EXTRACTED TEXT:
+---+

The same suggestion was rejected by 66 per cent of French people when it was posed in 1967.

An analyst tells L'Humanité that he's not surprised by the current resurgence of a sense of class in French society. A reaction of overidentification is typical of socioeconomic groups who feel threathened by external forces, he says.

The French middle class today believes itself and its values to be under threat because of the economic crisis and so its members are more conscious of their differences from those above and below them in the social pecking order.

Business daily Les Echos reports that French spending on health slowed down dramatically last year. It's not that we're getting any healthier or that the French love affair with the medicinal molecule is running out of steam. It's simply the impact of new ways of calculating compensation for sick leave and the lower cost of generic drugs.

The bad news is that French hospitals are in deep financial trouble, with spending expected to be 400 million euros over budget for 2012.

Catholic La Croix looks at the garment industry in Bangladesh, the workshop of the world's ready-to-wear business.

The shirts and trousers that will be snapped up today as the French winter sales begin are produced for tiny sums in Bangladesh because workers there will put in six 10-hour days every week for the princely wage of 50 euros per month.

An organisation promoting the interests of Bangladeshi garment workers says consumers can make a difference, simply by asking the manufacturers and distributors to explain how clothes now cost less than they did 15 years ago. A boycott will simply deprive impoverished Bangladeshi women of work, pointed questions posed by large numbers of consumer associations could mean those women work less and get paid more.

Right-wingLe Figaro gives front-page prominence to yesterday's New Year's meeting between French President François Hollande and the leaders of the nation's various religious communities. We have the assurances of both the chief rabbi and the Catholic archbishop of Paris, the sort of fellahs who have a professional interest in telling the truth, that the tortured subject of homosexual marriage was not mentioned once in the hour-long exchange.

+---+

WHAT TO PRODUCE:
Please answer these questions about the press review:
1. What percentage of French people rejected the suggestion when it was posed in 1967?
2. By how much is French hospital spending expected to exceed the budget for 2012?
3. What monthly wage do the Bangladeshi garment workers receive?

[Items listed in a dataset]
+---+

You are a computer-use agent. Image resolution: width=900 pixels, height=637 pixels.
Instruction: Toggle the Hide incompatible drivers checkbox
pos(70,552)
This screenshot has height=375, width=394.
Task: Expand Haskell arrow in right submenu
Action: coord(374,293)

+---+

TASK ANSWER:
1. 66 per cent
2. 400 million euros
3. 50 euros per month